2018-11-02 14:26:56,174 : INFO : EPOCH - 9 : training on 520241 raw words (382976 effective words) took 0.4s, 1025205 effective words/s
2018-11-02 14:26:56,503 : INFO : worker thread finished; awaiting finish of 9 more threads
2018-11-02 14:26:56,505 : INFO : worker thread finished; awaiting finish of 8 more threads
2018-11-02 14:26:56,506 : INFO : worker thread finished; awaiting finish of 7 more threads
2018-11-02 14:26:56,522 : INFO : worker thread finished; awaiting finish of 6 more threads
2018-11-02 14:26:56,523 : INFO : worker thread finished; awaiting finish of 5 more threads
2018-11-02 14:26:56,531 : INFO : worker thread finished; awaiting finish of 4 more threads
2018-11-02 14:26:56,539 : INFO : worker thread finished; awaiting finish of 3 more threads
2018-11-02 14:26:56,543 : INFO : worker thread finished; awaiting finish of 2 more threads
2018-11-02 14:26:56,546 : INFO : worker thread finished; awaiting finish of 1 more threads
2018-11-02 14:26:56,550 : INFO : worker threa

[('amygdalar', 0.6904447078704834),
 ('amygdaloid', 0.6506998538970947),
 ('dorsal', 0.5091315507888794),
 ('septum', 0.4866825044155121),
 ('ventral', 0.45731252431869507),
 ('bla', 0.45720943808555603),
 ('geniculate', 0.4503151476383209),
 ('habenular', 0.44185322523117065),
 ('accumbens', 0.4305647313594818),
 ('amygdale', 0.4303969144821167)]

## Now, let's look at some output 
This first example shows a simple case of looking up words similar to the word `amygdala`. All we need to do here is to call the `most_similar` function and provide the word `amygdala` as the positive example.
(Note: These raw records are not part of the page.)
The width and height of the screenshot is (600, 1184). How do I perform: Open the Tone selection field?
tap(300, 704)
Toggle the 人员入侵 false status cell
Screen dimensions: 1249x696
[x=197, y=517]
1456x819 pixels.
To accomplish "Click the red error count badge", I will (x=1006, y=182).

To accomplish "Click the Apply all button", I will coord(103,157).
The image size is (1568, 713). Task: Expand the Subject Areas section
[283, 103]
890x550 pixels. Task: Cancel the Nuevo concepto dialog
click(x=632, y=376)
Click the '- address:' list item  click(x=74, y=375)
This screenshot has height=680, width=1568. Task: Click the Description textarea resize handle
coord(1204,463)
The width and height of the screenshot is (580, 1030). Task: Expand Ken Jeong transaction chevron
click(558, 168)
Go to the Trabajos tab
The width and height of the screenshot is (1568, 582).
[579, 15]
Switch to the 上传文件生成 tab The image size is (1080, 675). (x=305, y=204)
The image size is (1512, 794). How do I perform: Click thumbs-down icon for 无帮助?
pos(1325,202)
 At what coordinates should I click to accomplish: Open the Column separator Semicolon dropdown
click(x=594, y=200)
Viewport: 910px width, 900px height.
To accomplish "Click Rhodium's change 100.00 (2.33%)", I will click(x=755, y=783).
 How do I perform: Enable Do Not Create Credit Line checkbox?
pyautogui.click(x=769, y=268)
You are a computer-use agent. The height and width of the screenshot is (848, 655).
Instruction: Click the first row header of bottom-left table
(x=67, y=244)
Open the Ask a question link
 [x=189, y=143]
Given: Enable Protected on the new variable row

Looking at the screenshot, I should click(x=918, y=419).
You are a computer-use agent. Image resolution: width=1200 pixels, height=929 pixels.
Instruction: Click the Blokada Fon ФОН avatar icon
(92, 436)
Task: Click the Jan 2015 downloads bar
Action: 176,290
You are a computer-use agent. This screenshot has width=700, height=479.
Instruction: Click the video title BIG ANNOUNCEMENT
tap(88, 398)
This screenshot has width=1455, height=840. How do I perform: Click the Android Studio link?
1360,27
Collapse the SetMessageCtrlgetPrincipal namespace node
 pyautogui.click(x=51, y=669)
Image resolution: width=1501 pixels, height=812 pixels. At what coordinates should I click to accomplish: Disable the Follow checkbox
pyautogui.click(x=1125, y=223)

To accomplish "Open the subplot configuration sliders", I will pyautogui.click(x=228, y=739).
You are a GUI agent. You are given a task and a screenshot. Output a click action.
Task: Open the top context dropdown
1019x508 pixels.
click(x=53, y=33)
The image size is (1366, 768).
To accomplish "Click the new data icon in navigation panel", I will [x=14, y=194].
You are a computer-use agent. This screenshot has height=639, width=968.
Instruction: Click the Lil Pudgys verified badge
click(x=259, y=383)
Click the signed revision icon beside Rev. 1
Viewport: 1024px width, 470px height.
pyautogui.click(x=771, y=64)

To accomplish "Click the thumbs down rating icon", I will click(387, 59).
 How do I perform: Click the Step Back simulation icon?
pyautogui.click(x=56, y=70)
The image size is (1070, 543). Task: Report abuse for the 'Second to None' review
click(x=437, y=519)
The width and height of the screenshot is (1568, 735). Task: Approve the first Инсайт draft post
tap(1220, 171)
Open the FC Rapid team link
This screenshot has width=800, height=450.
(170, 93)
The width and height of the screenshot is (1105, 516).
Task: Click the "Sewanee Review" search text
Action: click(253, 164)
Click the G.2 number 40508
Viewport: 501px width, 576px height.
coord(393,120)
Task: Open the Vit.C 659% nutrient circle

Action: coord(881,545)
This returns the top 10 similar words. 

In [30]:

w1 = "amygdala"
model.wv.most_similar (positive=w1)


[('amygdalar', 0.6844335794448853),
 ('amygdaloid', 0.6229093074798584),
 ('ventral', 0.5053435564041138),
 ('septum', 0.4974673390388489),
 ('bla', 0.4948784112930298),
 ('geniculate', 0.48149192333221436),
 ('dorsal', 0.480157732963562),
 ('amygdale', 0.4364165663719177),
 ('prelimbic', 0.4177556037902832),
 ('habenula', 0.4051814079284668)]

In [42]:
# similarity between two different words
model.wv.similarity(w1="amygdala",w2="amygdaloid")

0.65069985

In [36]:
# similarity between two unrelated words
model.wv.similarity(w1="amygdala",w2="brain")

0.10858928

### Find the odd one out
You can even use Word2Vec to find odd items given a list of items.

In [43]:
# Which one is the odd one out in this list?
model.wv.doesnt_match(["male","female","animal"])

'animal'

## Understanding some of the parameters
To train the model earlier, we had to set some parameters. Now, let's try to understand what some of them mean. For reference, this is the command that we used to train the model.

```
model = gensim.models.Word2Vec (documents, size=150, window=10, min_count=2, workers=10)
```

### `size`
The size of the dense vector to represent each token or word. If you have very limited data, then size should be a much smaller value. If you have lots of data, its good to experiment with various sizes. A value of 100-150 has worked well for me. 

### `window`
The maximum distance between the target word and its neighboring word. If your neighbor's position is greater than the maximum window width to the left and the right, then, some neighbors are not considered as being related to the target word. In theory, a smaller window should give you terms that are more related. If you have lots of data, then the window size should not matter too much, as long as its a decent sized window. 

### `min_count`
Minimium frequency count of words. The model would ignore words that do not statisfy the `min_count`. Extremely infrequent words are usually unimportant, so its best to get rid of those. Unless your dataset is really tiny, this does not really affect the model.

### `workers`
How many threads to use behind the scenes?